====== Given information ======

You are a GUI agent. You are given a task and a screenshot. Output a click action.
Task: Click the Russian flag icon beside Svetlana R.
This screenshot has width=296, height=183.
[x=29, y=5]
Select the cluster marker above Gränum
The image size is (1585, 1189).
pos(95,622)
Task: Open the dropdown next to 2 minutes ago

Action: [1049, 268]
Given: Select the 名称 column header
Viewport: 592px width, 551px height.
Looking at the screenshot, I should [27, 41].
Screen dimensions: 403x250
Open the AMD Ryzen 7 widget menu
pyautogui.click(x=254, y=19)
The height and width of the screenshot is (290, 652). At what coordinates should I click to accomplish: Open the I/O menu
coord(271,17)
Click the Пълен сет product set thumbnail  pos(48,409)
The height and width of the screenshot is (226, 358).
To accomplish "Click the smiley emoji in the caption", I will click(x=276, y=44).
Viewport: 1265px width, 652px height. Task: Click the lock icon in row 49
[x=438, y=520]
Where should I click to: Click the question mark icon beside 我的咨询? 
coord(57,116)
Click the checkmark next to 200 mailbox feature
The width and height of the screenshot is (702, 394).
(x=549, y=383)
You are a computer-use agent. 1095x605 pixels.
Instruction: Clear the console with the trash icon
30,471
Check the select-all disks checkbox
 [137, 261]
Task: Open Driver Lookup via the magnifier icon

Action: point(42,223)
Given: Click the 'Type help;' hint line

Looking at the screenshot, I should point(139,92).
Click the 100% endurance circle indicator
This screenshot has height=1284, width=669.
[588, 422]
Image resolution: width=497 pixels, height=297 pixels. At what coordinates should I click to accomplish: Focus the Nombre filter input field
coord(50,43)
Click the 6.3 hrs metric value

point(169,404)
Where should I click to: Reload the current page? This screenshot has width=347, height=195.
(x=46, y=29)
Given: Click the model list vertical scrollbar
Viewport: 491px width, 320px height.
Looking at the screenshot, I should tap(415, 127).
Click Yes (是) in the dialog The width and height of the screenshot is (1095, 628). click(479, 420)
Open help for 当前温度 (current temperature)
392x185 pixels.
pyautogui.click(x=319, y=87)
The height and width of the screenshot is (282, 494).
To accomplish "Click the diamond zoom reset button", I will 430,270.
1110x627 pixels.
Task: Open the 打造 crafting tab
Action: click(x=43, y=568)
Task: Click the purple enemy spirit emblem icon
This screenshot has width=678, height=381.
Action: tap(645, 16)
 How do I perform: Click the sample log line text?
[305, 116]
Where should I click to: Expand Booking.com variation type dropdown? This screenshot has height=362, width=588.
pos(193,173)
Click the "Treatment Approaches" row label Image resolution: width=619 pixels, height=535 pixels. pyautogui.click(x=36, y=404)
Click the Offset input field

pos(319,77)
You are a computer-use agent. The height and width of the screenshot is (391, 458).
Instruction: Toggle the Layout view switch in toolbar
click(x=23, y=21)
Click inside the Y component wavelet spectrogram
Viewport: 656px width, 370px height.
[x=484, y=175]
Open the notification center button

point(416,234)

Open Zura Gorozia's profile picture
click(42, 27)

======

# What to do:
Find the string "computer" in the listing and return every line that holds it.

# Output of the task:
You are a computer-use agent. 1095x605 pixels.
You are a computer-use agent. The height and width of the screenshot is (391, 458).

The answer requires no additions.